There are many prescription drugs that are automatically covered by insurance companies. However, there are a select group which require prior authorization before the insurer will reimburse the plan member.  

This could include (but is not limited to) the following reasons: 

  • Price – high-cost drugs may require prior authorization. 
  • Reason for use – to confirm that the drug is being used for a specific purpose. Some uses for certain drugs might not be eligible. 
  • Length of use – some drugs are transitionary, so the prior authorization will confirm that they will only be prescribed for a specific amount of time. 

Group Insurance Claims Mistakes – Dental Care 

5. Not Getting a Predetermination Prior to Treatment 

Many major restorative services and most orthodontic services require a dental predetermination. This is where the plan member’s dentist will submit a treatment plan to the insurer for prior approval. The insurer will then advise which specific parts of the treatment plan they will cover, and at what percentage.  

Predeterminations are required so the carrier can confirm that the most cost-effective treatment plan is being used. If not, the insurer will usually only cover the amount of the less expensive procedure. 

They also give the employee an idea of how much the full procedure will cost them out-of-pocket.  

What is Dental Insurance, What is Covered, and Why Should You Want It?

Group Insurance Claims Mistakes – Disability Insurance 

When it comes to group insurance claims, disability claims are some of the most complicated. 

6. Not Receiving Continuing Care 

For both short- and long-term disability, plan members are required to be under the continued care of a physician. This means they should have regular checkups to monitor the progress of their condition. The insurer needs these updates to confirm that 1) the plan member is still disabled, and 2) that the plan member is working towards improving their condition. 

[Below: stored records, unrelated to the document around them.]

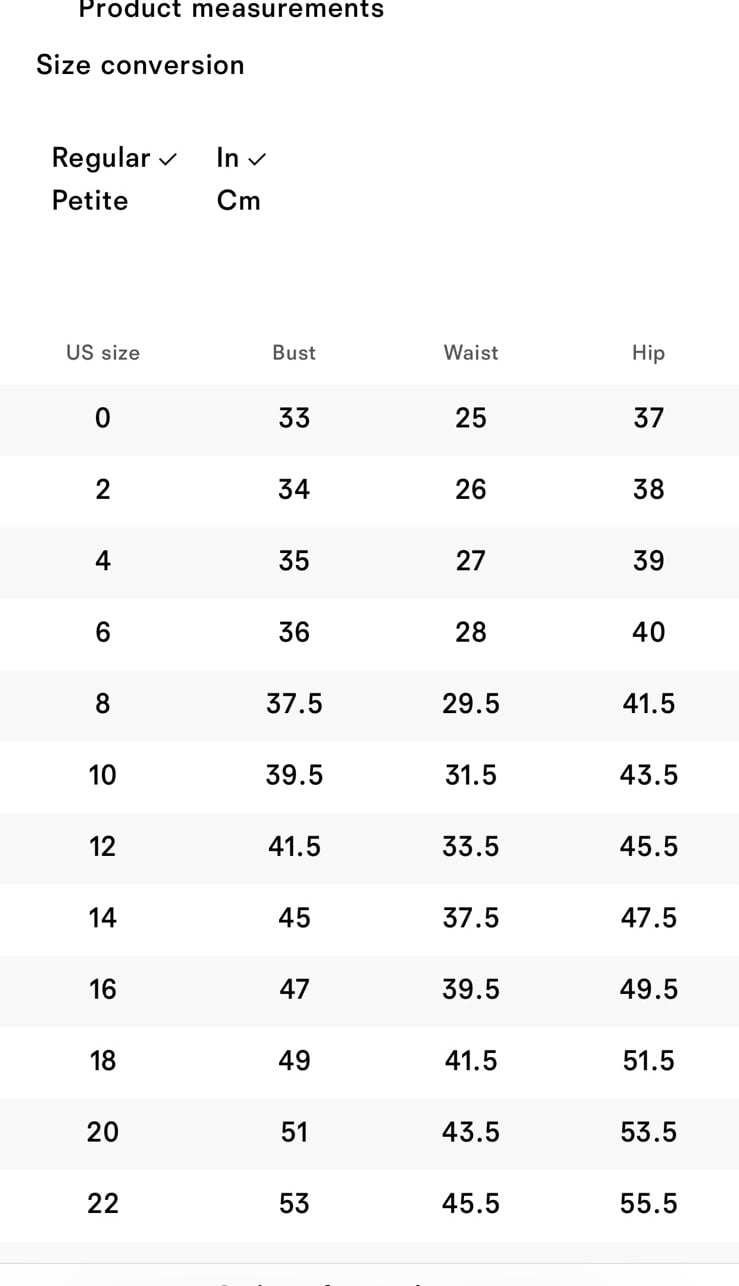Click the Bust column header
This screenshot has width=739, height=1286.
[x=294, y=353]
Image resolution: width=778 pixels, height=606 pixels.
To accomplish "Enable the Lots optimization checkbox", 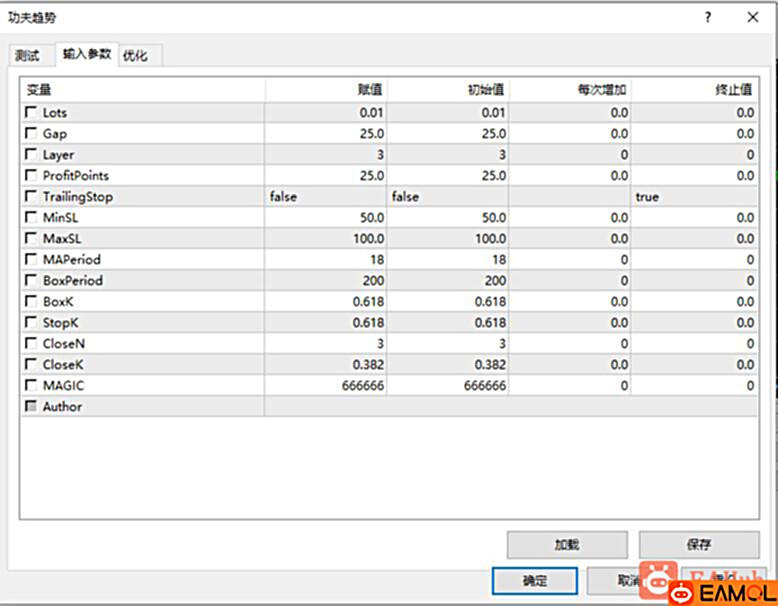I will coord(31,113).
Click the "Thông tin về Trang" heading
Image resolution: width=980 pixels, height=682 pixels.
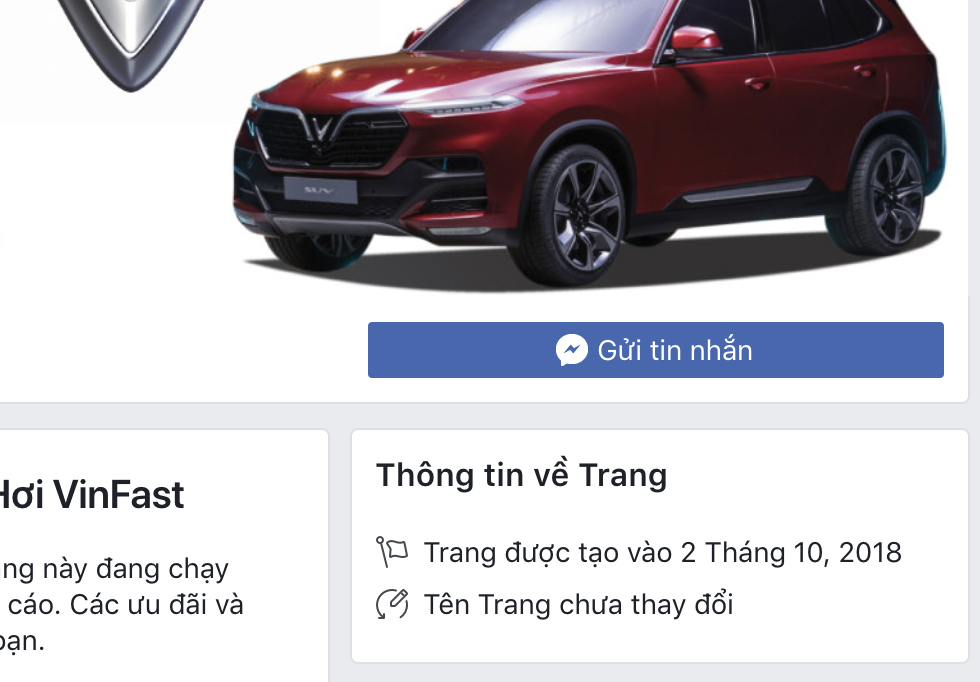tap(522, 475)
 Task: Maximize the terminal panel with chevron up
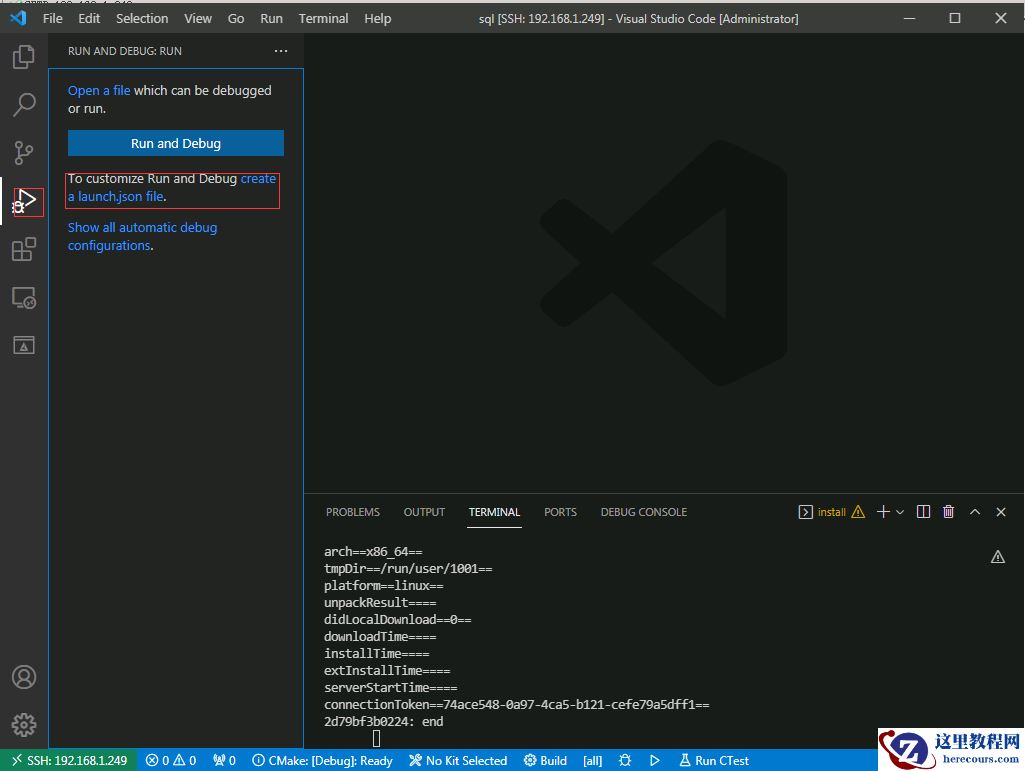975,512

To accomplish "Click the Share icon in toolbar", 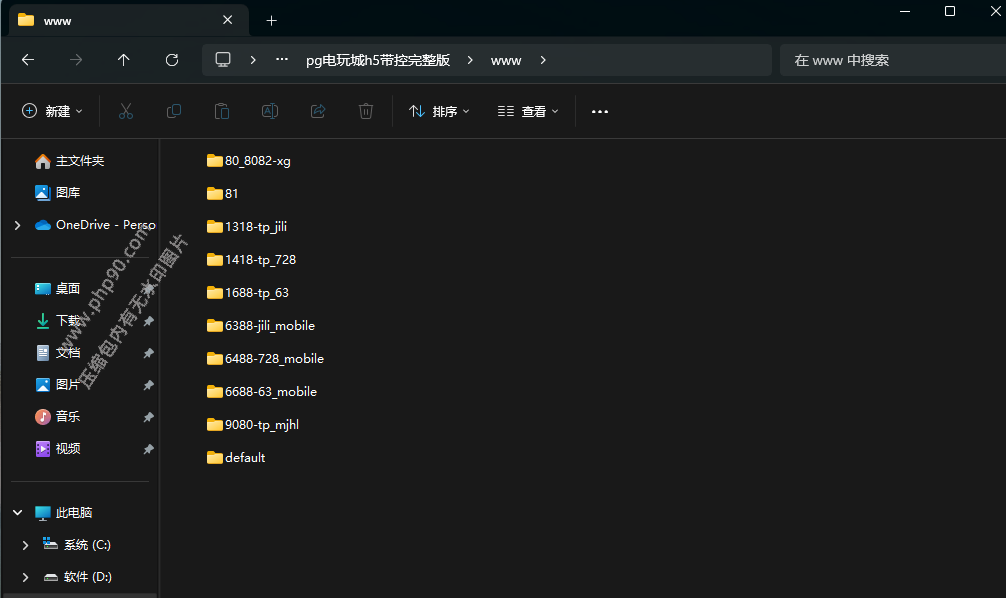I will point(318,111).
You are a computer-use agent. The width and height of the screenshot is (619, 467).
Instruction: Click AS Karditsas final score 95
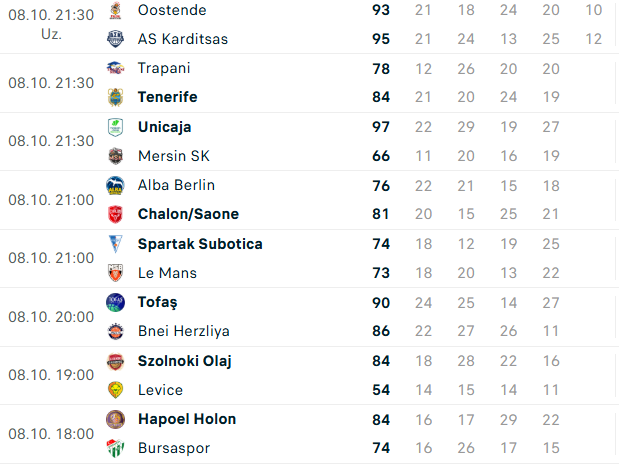tap(380, 39)
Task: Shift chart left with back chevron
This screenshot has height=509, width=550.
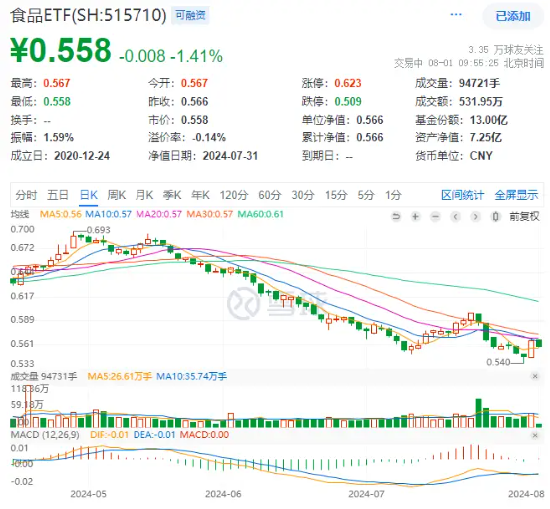Action: click(x=455, y=216)
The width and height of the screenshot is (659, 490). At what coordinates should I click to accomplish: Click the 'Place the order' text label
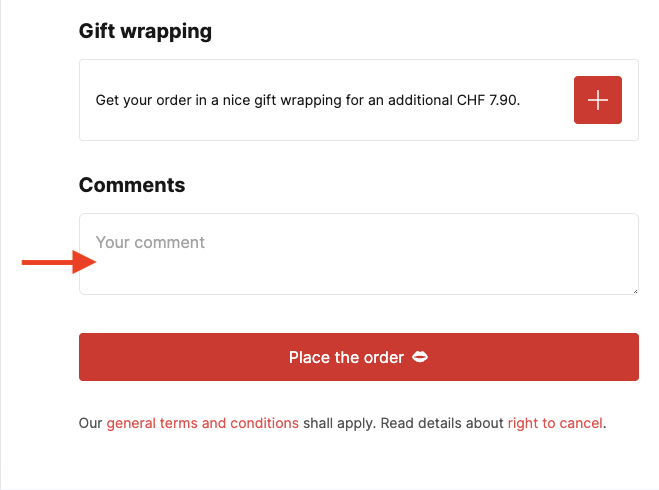[x=346, y=357]
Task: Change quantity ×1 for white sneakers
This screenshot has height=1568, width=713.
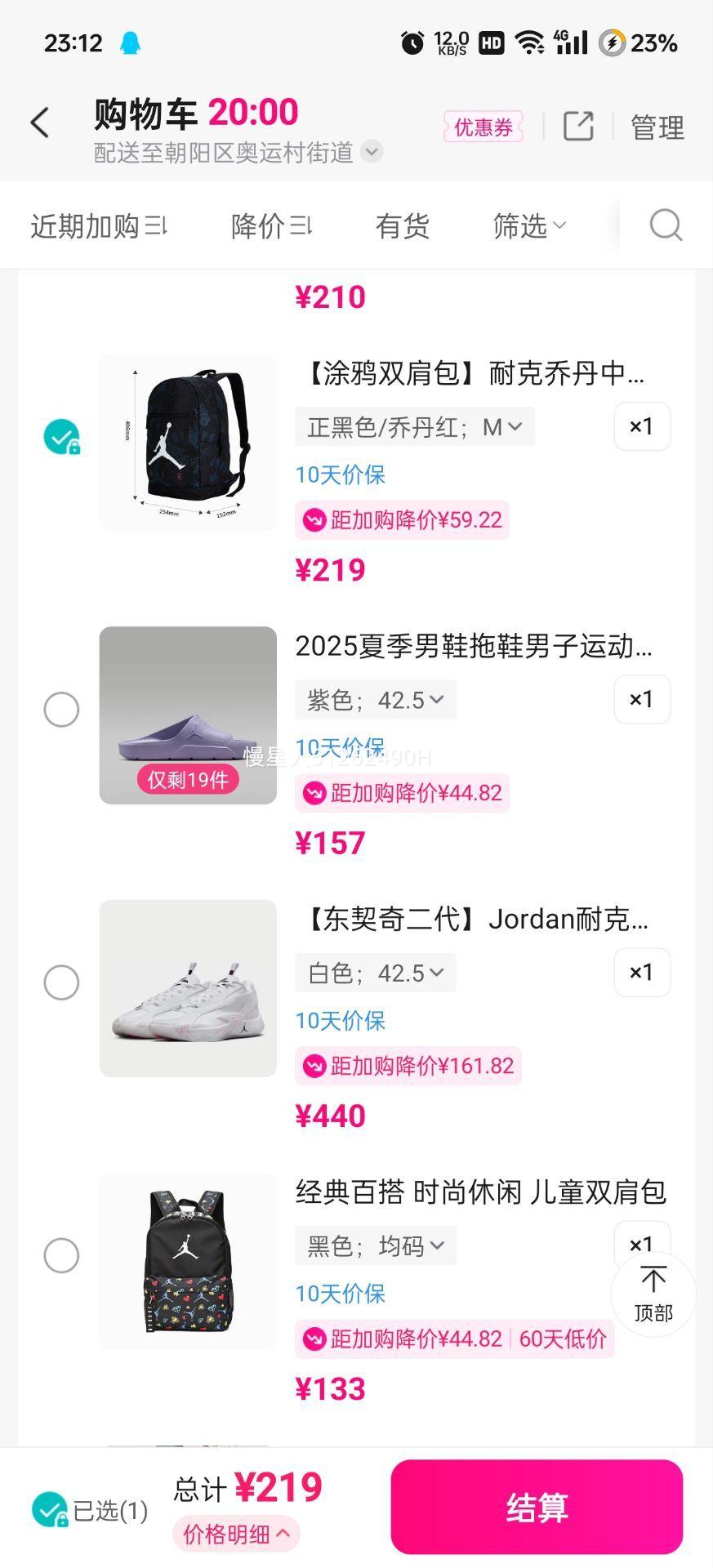Action: 641,972
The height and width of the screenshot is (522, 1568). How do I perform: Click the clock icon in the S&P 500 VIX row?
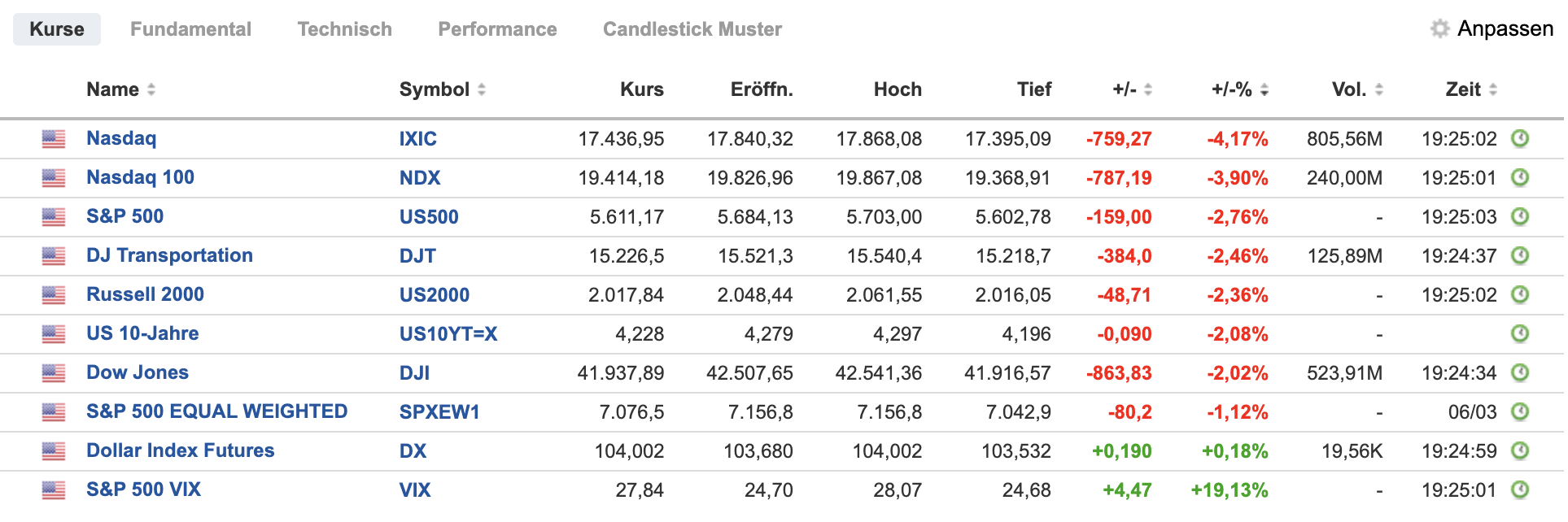click(1520, 489)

Failure to provide ongoing medical updates could result in the discontinuation of benefits. 

7. Not Applying for Canada Pension Plan (CPP) Disability Benefits 

Long-term disability insurance plans are offset by CPP disability benefits. This means that any amount received from CPP disability is taken off the LTD benefit amount. 

Employees need to apply for the CPP disability benefit, even if they are not eligible. Otherwise the insurer will assume the employee is eligible and will discontinue LTD payments until they have confirmation the employee is eligible or not eligible. 

8. Not Reporting All Sources of Income 

When on an active LTD claim, employees must report any other sources of income. This includes any Workers Compensation benefits, income from provincial no-fault auto insurance claims, and Criminal Injuries Compensation.  

As with CPP, these amounts directly offset the amount of the LTD benefit paid. Other sources of income may reduce the benefit as well, since plans have an “All Source Maximum” which is a percentage of pre-disability earnings. A common All Source Maximum is 85%.  

If the insurer finds out about unreported sources of income, they will request a refund, or garnish further benefits payments to recoup the overpayment. 

Conclusion 

Getting group insurance claims right the first time can save a lot of time and headaches. For plan members who are suffering from a disability, tooth pain, or chronic condition that requires maintenance medication, it’s one less thing to worry about.  

Confirming your coverage before submitting claims can help avoid mistakes.